Saturday, 3 March 2012

Film Review: Young Adult

Mavis Gary (Theron) is your typical high-school mean girl. Only problem for this adolescent fiction writer is that her behaviour doesn't warrant that of a divorced thirty-seven year old. In a moment of insanity (or serene clarity in her warped mind), Mavis decides to 'liberate' her ex high school boyfriend (Wilson) from the drudgery of marriage and parenthood.

Young Adult is a tragic, yet hilarious portrait of a 'queen bee' who refuses to grow up. If there were ever a more deserving recipient of the title 'condescending super bitch', then unrepentant Mavis would certainly take it with aplomb. She is the type of person who confuses 'being honest' with 'being a nasty piece of work', displaying the same emotional maturity as the characters in the "young adult" fiction she writes. While Mavis is far from stupid what makes her even more deplorable is how unredeeming she is, bearing an uncanny familiarity to Cameron Diaz's equally reprehensible Elizabeth in Bad Teacher. But at least Elizabeth hinted at signs of redemption whereas Mavis shows no indications of personal growth. Indeed, there isn't anything likeable about her, deserving more of pity than hatred which only makes her case all the more sad where the only relief that will come is if she recognises the state she's in.

Given Hollywood's penchant for delivering salvation, it is refreshing that Young Adult eschews most notions of life affirming revelations. However, while sharp and pleasingly subversive in many ways, this also comes as a double-edged sword. Normally for this kind of film the third act will result in some sort of character explosion and a sudden epiphany as to the error of their ways. To say this utterly deviates from this would be inaccurate, but there is an astringent tone to it all which one might either revel in if you're gleefully twisted or view as sickeningly nihilistic. Young Adult will toy with your preconceived notions, brazenly contorting them in a fashion unfamiliar to something of this genre. But it is these shocks which make Young Adult so successful.
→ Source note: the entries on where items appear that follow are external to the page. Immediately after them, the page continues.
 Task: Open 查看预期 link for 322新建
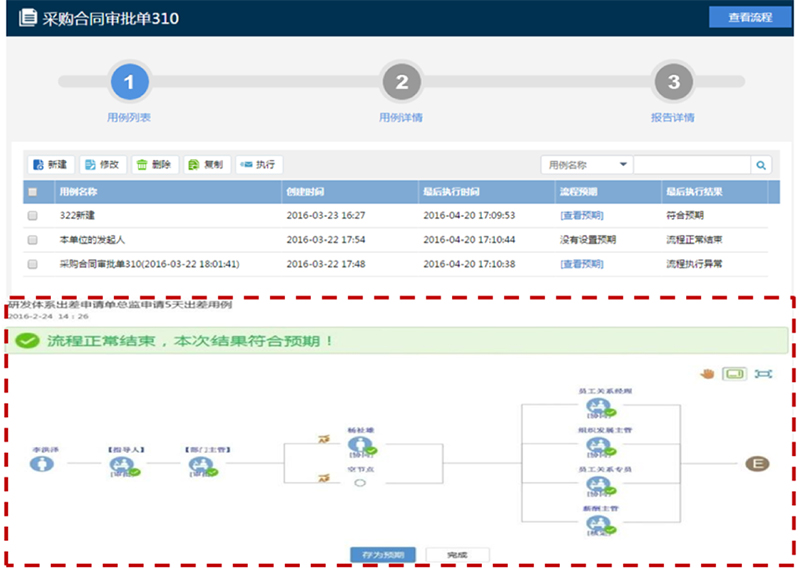(x=581, y=215)
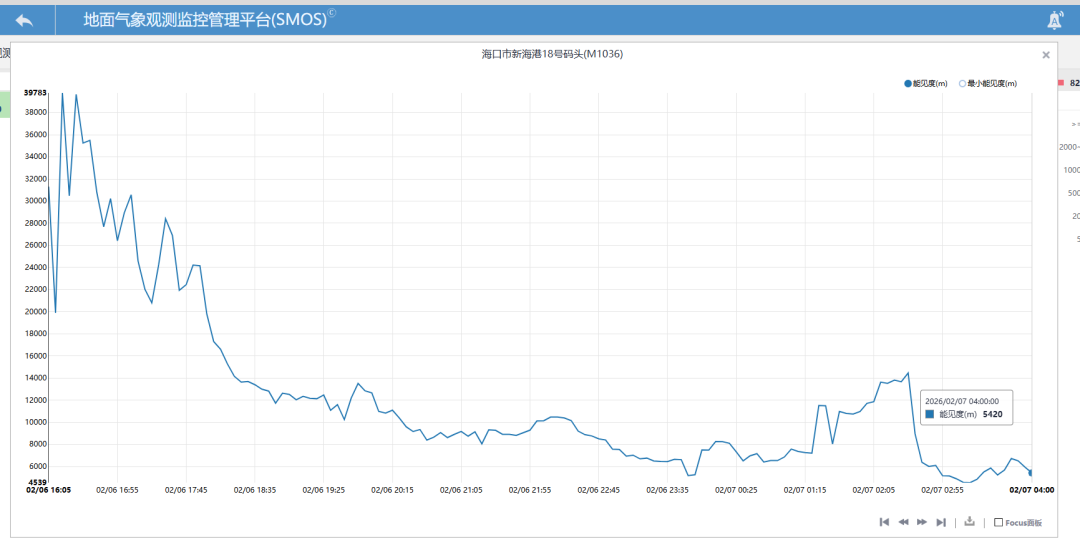Image resolution: width=1080 pixels, height=555 pixels.
Task: Click the 4539 min value axis label
Action: point(36,481)
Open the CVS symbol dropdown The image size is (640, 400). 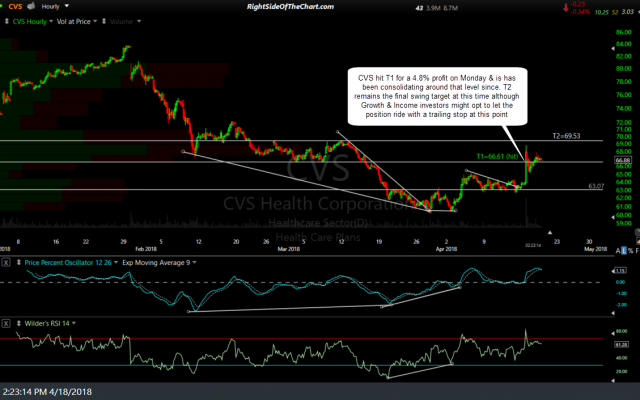point(17,7)
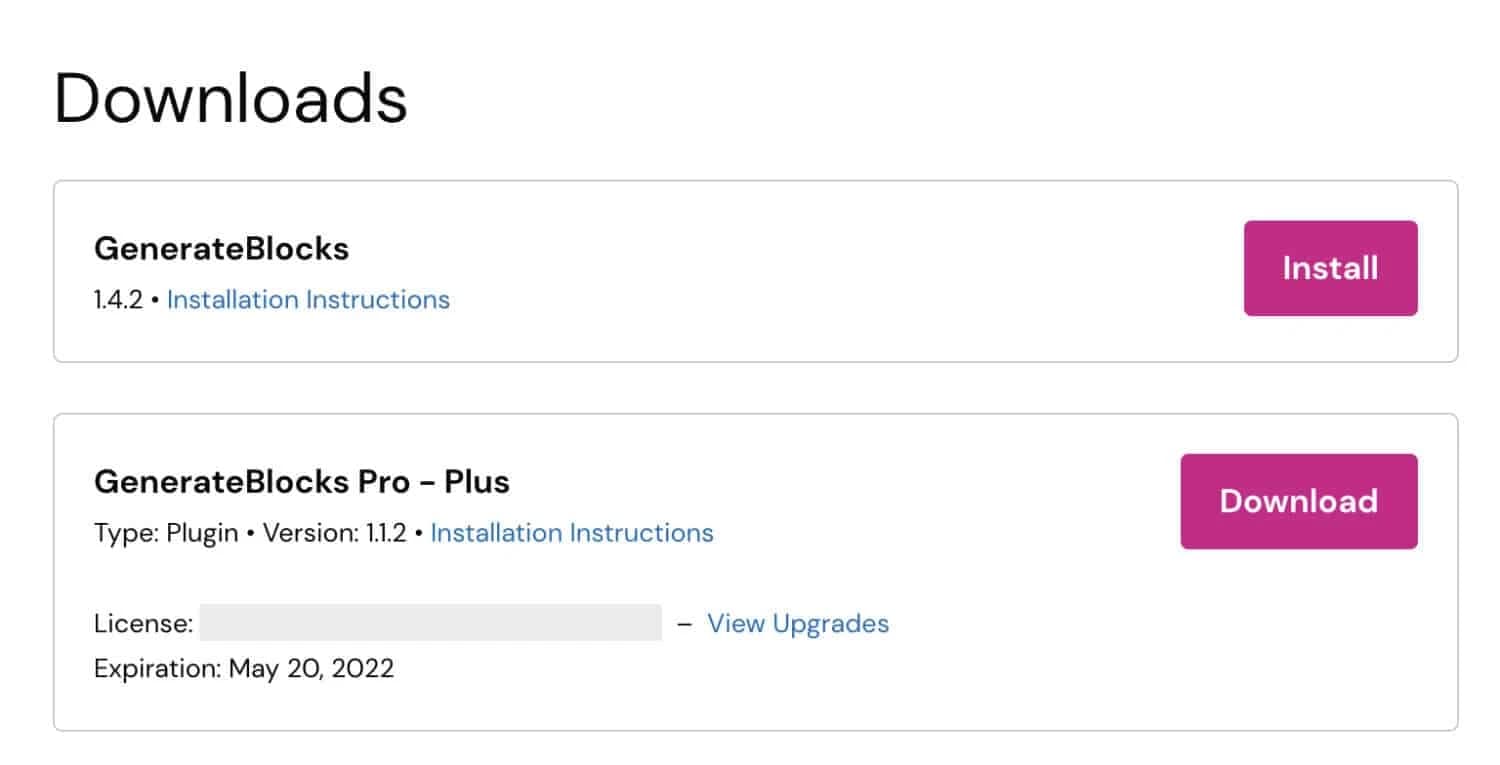Viewport: 1500px width, 765px height.
Task: Click the GenerateBlocks Pro – Plus title
Action: pos(301,481)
Young Adult is one of Theron's best roles to date, brilliantly nuanced in her self-absorbed path of chaos while simultaneously clearly battling a deep-rooted unhappiness. What's more is that she's genuinely funny, even if her train-wreck of a situation is more deserving of sympathy and concern. Patton Oswalt is also excellent, a sardonic ex-classmate named Matt who Mavis never noticed and left crippled by the very jocks she used to hang out with. In an ironic twist he becomes Mavis' confidant and vessel of solace, their scenes together providing the best moments in the film as Matt calls her on her bullshit while she accuses him of using his disability as an excuse for everything. Patrick Wilson is reasonably affable as Buddy, the ex Mavis tries to seduce, but is perhaps a bit too wet and schmaltzy for some tastes. Also, for a film which is centred around a psycho on a mission to break up her ex's marriage, it is  a bit disappointing that we never really get an insight into what Buddy feels himself. Instead he just stands there and smiles awkwardly as Mavis just as gracelessly pulls out all her cringeworthy moves.

Be under no illusions that Young Adult is all sunshine and lollipops - it is more an engrossing exposition of two complex characters. However, that is not to take away from the fact that this is also a very funny comedy. Fortunately director Jason Reitman and screenwriter Diablo Cody have managed to achieve an excellent balance between darkly comic and deeply disconsolate. This is sharp, sullen, and by no means saccharine.